Die Laughing, Carola Dunn
Daisy Dalrymple finds her dentist murdered in his chair, and helps her policeman husband investigate – finding it tricky to navigate her new middle-class social circle, several of whom are suspects. A decent mystery, but I really liked the portrayal of Daisy adjusting to married life and a new neighborhood.

The Red Notebook, Antoine Laurain
Parisian bookseller Laurent Letellier finds a woman’s handbag on the street – and becomes obsessed with locating the owner. A charming, whimsical, beautifully told story – sweet without being saccharine. I loved it. (I received a free copy of this book from the publicist.)

A Snicker of Magic, Natalie Lloyd
Felicity Pickle is used to moving around a lot. But when her family lands back in Midnight Gulch, her mama’s hometown, Felicity longs to put down roots. With the help of a new friend, some magical ice cream and a little banjo music, everything may turn out right after all. A sweet, whimsical middle-grade debut.

Absolutely Truly, Heather Vogel Frederick
Too-tall Truly Lovejoy is not thrilled when her family moves to tiny Pumpkin Falls, New Hampshire. Even worse: her father hasn’t been the same since he lost an arm in the war. But as Truly helps renovate the family bookshop, she stumbles onto a mystery – which she solves with the help of a few new friends. I love Frederick’s work and adored this charming, moving story. (Bonus: includes a delicious recipe for mini pumpkin whoopie pies.)

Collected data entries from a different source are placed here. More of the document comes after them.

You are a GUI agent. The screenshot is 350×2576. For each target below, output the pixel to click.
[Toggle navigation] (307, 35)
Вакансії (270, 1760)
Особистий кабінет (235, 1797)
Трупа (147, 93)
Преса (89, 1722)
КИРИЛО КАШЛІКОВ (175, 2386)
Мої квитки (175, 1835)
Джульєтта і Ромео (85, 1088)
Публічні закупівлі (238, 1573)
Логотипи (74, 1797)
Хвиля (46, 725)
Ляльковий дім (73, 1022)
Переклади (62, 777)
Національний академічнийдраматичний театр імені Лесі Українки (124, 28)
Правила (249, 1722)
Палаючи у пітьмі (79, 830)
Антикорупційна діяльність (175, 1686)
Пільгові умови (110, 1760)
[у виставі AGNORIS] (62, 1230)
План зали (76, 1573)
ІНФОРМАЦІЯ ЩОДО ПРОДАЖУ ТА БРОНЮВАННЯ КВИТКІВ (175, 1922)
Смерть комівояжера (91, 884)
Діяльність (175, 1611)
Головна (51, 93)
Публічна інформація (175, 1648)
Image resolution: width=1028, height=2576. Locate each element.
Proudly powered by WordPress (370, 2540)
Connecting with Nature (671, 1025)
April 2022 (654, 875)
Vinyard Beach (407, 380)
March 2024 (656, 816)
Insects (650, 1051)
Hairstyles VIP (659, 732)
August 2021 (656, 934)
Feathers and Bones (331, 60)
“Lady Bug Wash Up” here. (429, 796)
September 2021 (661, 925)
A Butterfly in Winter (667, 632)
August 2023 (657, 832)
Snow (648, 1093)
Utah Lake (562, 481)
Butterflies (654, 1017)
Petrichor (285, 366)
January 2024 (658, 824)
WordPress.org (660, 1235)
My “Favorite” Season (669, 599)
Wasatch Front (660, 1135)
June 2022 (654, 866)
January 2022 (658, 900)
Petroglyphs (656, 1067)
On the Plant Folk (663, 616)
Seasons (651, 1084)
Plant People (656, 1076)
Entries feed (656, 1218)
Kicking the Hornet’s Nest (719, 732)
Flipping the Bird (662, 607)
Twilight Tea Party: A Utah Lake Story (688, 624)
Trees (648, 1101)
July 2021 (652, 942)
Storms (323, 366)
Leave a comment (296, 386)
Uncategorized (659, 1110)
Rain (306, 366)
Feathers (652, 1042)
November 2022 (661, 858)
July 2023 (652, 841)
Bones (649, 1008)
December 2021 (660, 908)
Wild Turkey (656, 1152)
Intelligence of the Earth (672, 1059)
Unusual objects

Wicked Autumn, G.M. Malliet
Max Tudor, former MI5 agent turned Anglican priest, has settled into his new life in Nether Monkslip. But when the village busybody turns up murdered at the annual Harvest Fayre, Max dusts off his investigative skills (and begins facing his demons). A delightful, slyly witty village mystery – first in a series.

Spinster: Making a Life of One’s Own, Kate Bolick
A fascinating, often frustrating exploration of single womanhood, via Bolick’s own experience and that of her five “awakeners” – women writers who forged their own unconventional paths. I enjoyed learning about Neith Boyce and Maeve Brennan (both new to me), but was put off by Bolick’s self-sabotage and glaring lack of self-awareness. Still thought-provoking, and a different angle on the cultural conversation about womanhood.

(More about the stack above: I’m dipping back into The Sound of Paper, as I seem to do every summer, and working through Middlemarch for my book club. Though I’m not sure if I’ll be finished by the time we meet!)

Most links (not affiliate links) are to my favorite local bookstore, Brookline Booksmith.